The people such as Yan (X. Yan, L. Gan, Y. Lin, L. Bai, T. Wang, X. Wang, J. Luo and J. Zhu, Controllable synthesis and enhanced electrocatalysis of iron-based catalysts derived from electrospun nanofibers. Small, 2014, DOI:10.1002./small.201401213.) by PAN and Fe (NO
3)
3be blended in DMF, after obtaining fibrillation felt by electrostatic spinning, direct pre-oxidation and pyrolysis, prepared Fe-N-C nanofiber overlaps mutually, contact resistance between fiber can increase electric charge transport resistance between the fibers, cause the electric conductivity of fibrofelt to decline, reduce the electro catalytic activity of fibrofelt.The people such as Jeong (B. Jeong, D. Shin, H. Jeon, J. D. Ocon, B. S. Mun, J. Baik, H. Shin and J. Lee, Excavated Fe-N-C sites for enhanced electrocatalytic acticity in the oxygen reduction reaction. ChemSusChem, 2014,7,1289-1294.) by PAN and Fe (acac)

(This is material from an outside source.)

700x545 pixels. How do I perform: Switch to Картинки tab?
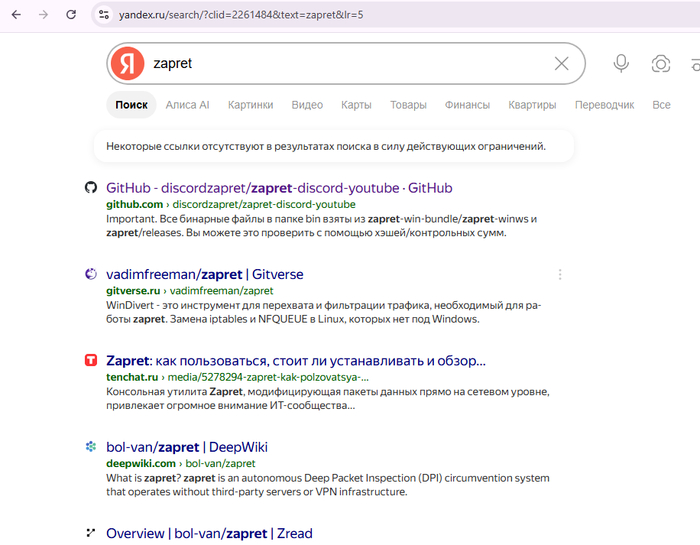(250, 105)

3be blended in DMF, the nanofiber mats of preparation is after ball milling, although expose more avtive spots, fiber and the broken pore structure of fracture can hinder the transmission in the catalyst of transferring charge and electrolyte, cause the electrocatalytic oxidation reducing property of fibrofelt to reduce.
Summary of the invention
Technical problem to be solved by this invention is, provide a kind of technical process simple, be convenient to accomplish scale production, Fe-N-C nanometer fiber net that obtained nanometer fiber net is interconnected, charge transfer resistance is low and preparation method thereof.

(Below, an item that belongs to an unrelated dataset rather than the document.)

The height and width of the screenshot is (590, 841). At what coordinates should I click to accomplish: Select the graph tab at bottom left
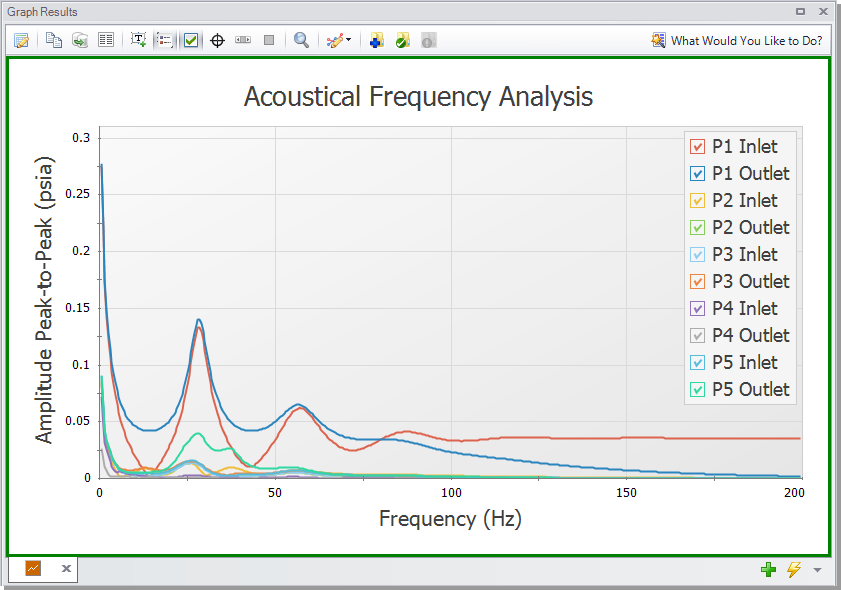[33, 568]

The technical solution adopted for the present invention to solve the technical problems is as follows: a kind of Fe-N-C nanometer fiber net, makes in accordance with the following methods:
(1) spinning solution is prepared: ferric acetyl acetonade, polyvinylpyrrolidone and ethanol are added in reactor with the ratio of 0.5 ~ 6:10:100 and mix, then ultrasonic disperse, obtains spinning solution;
(2) electrostatic spinning: step (1) gained spinning solution is carried out electrostatic spinning, collects ferric acetyl acetonade/polyvinylpyrrolidone fibrillation felt;
(3) solvent atmosphere process: the suitable solvents atmosphere that step (2) gained ferric acetyl acetonade/polyvinylpyrrolidone fibrillation felt is placed in polyvinylpyrrolidone is processed, obtains ferric acetyl acetonade/polyvinylpyrrolidone fibrillation net;
(4) pre-oxidation: step (3) gained ferric acetyl acetonade/polyvinylpyrrolidone fibrillation net is carried out pre-oxidation in air atmosphere, obtains pre-oxidized fibers net;
(5) pyrolysis: carry out pyrolysis under step (4) gained pre-oxidized fibers net and melamine are placed in inert atmosphere protection with mass ratio 1:8 ~ 12 simultaneously, be cooled to room temperature, obtain the nanometer fiber net after carbonization;
(6) acid treatment: the nanometer fiber net after step (5) gained carbonization is carried out acid treatment, then spend deionized water to neutral, dry;
(7) final pyrolysis: the nanometer fiber net after being dried by step (6) gained carries out pyrolysis under inert atmosphere protection, is cooled to room temperature, obtains Fe-N-C nanometer fiber net.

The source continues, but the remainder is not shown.